[MLIR][tensor] Improve `tensor.pack` verifier to catch more cases with unconditional runtime errors #77217

srcarroll · 2024-01-07T01:43:51Z

Previously, the tensor.pack verifier detects unconditional runtime errors only when tile sizes are static. Now, dynamic tiles are considered and we only require that the input and either corresponding tile or output size are static to determine if it will unconditionally produce errors at runtime.

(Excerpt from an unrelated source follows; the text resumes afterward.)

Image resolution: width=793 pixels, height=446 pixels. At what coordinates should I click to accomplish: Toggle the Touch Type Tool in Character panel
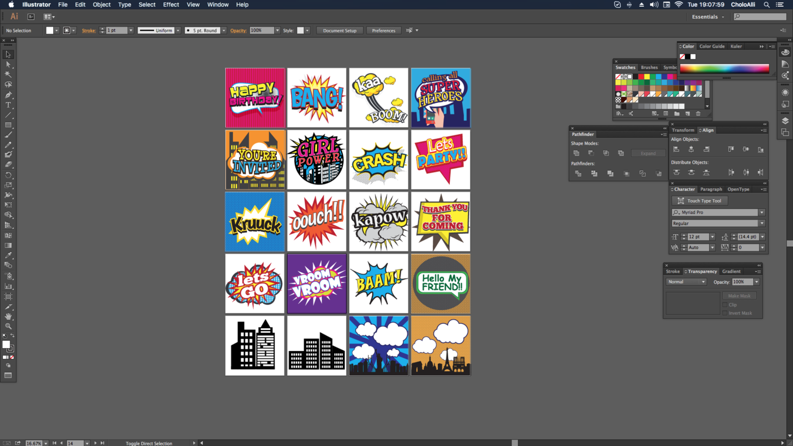point(700,200)
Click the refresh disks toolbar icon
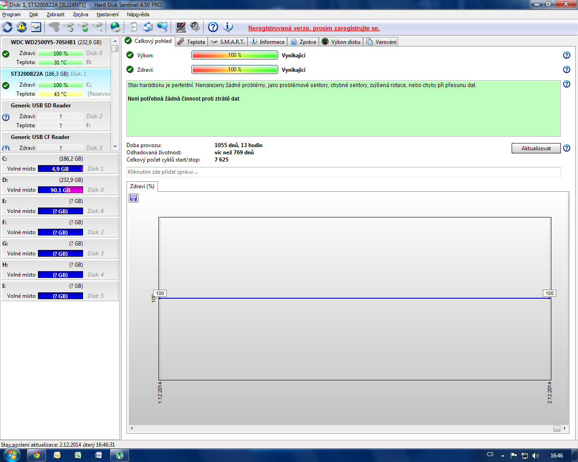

llvmbot · 2024-01-07T01:58:01Z

@llvm/pr-subscribers-mlir-linalg
@llvm/pr-subscribers-mlir

@llvm/pr-subscribers-mlir-tensor

Author: None (srcarroll)

Changes

Previously, the tensor.pack verifier detects undefined behavior only when tile sizes are static. Now, dynamic tiles are considered and we only require that the input and either corresponding tile or output size are static to determine UB.

Full diff: https://github.com/llvm/llvm-project/pull/77217.diff

4 Files Affected:

(modified) mlir/include/mlir/Dialect/Tensor/IR/TensorOps.td (+4-3)
(modified) mlir/lib/Dialect/Linalg/Transforms/Transforms.cpp (+4-2)
(modified) mlir/lib/Dialect/Tensor/IR/TensorOps.cpp (+23-7)
(modified) mlir/test/Dialect/Tensor/invalid.mlir (+9-1)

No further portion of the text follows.